SPNG+: A Stacking Ensemble Method to Predict Non-classical Secreted Proteins in Gram-positive Bacteria
10.13865/j.cnki.cjbmb.2021.05.1011
- Author:
Wei DAI
1
;
Jun-Wei XU
1
;
He-Jie WANG
1
;
Qi LI
1
Author Information
1. Bioinformatics Group, School of Computer Science and Information Security, Guilin University of Electronic Technology
- Publication Type:Journal Article
- Keywords:
Gram-positive bacteria;
machine learning;
non-classical secreted protein;
stacking
- From:
Chinese Journal of Biochemistry and Molecular Biology
2021;37(7):937-947
- CountryChina
- Language:Chinese
-
Abstract:
Gram-positive bacteria secrete virulence factors into host cells and cause suppurative inflammation, which leads to the emergence of diseases, therefore poses a great threat to human health. Identifying secreted proteins is beneficial to understand the secretion system and pathogenic mechanism of bacteria, and lays the foundation for further screening of pathogenic factors. Due to the lack of classical signal peptide sequence in non-classical secreted proteins, it is relatively difficult and time-consuming to identify such proteins in large-scale experiments. At present, some computational prediction methods have been proposed, but their performance in predicting non-classical secreted proteins of Gram-positive bacteria is not satisfactory. This paper proposed an ensemble learning model - SPNG+, which integrates six machine learning algorithms including naive bayes, random forest, support vector machine, two gradient promotion trees XGBoost and LightGBM, and K-nearest neighbor through stacking strategy.
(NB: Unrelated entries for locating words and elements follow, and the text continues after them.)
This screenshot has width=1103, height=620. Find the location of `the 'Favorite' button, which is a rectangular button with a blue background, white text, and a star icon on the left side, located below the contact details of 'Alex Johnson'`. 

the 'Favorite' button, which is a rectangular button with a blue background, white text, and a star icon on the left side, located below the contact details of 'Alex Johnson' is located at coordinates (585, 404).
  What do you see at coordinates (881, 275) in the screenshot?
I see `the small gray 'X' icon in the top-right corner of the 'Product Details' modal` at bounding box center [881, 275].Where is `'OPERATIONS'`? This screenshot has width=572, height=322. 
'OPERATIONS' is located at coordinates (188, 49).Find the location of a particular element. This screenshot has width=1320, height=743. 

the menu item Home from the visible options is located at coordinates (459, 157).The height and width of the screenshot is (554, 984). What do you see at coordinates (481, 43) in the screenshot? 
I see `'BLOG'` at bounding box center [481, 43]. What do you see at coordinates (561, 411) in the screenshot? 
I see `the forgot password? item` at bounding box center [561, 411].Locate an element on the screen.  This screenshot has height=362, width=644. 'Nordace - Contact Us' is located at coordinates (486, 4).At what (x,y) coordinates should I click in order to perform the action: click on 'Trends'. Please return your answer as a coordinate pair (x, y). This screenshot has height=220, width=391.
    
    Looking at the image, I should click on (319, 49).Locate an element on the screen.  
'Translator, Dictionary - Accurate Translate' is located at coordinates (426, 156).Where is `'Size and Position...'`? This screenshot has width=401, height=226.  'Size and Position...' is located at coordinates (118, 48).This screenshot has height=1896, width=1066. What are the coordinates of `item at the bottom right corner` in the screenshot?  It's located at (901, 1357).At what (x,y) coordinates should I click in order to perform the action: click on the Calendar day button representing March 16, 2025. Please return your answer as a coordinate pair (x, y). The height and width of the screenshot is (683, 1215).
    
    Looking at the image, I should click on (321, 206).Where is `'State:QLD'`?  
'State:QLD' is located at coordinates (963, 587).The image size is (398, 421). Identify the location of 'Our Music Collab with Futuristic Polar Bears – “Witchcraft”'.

The results of 5-fold cross validation and independent dataset test show that the SPNG+ is superior to the single machine learning model, the simple integrated learning model and the existing prediction tools in predicting non-classical secreted proteins of Gram-positive bacteria. Compared with the predictors constructed by limited feature coding methods or single machine learning algorithms in the past, the proposed method is a useful supplement to the study of non-classical secreted proteins in Gram-positive bacteria. The source code of SPNG+ is available from https: / / github.com / weidai00 / SPNG.